--- ENTRIES PROVIDED Enclosed Below ---

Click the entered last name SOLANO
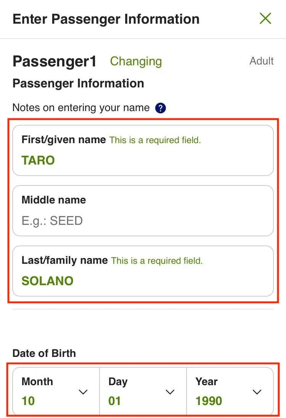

--- End of Enclosed ENTRIES PROVIDED ---
--- ENTRIES PROVIDED Enclosed Below ---

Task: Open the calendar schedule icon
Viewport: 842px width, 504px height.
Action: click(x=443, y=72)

--- End of Enclosed ENTRIES PROVIDED ---
--- ENTRIES PROVIDED Enclosed Below ---

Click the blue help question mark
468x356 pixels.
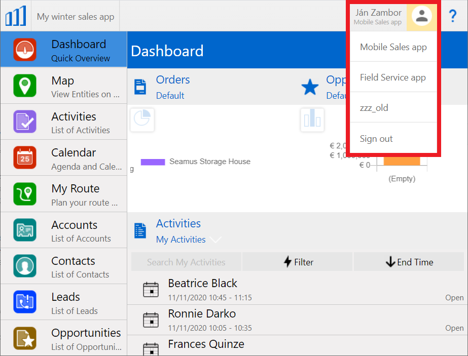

--- End of Enclosed ENTRIES PROVIDED ---

EXERCISE AIM:
Looking at the data above, return every line from the one with "Click the blue help question mark" down to the one with "468x356 pixels.", exactly and inclusively.

SOLUTION:
Click the blue help question mark
468x356 pixels.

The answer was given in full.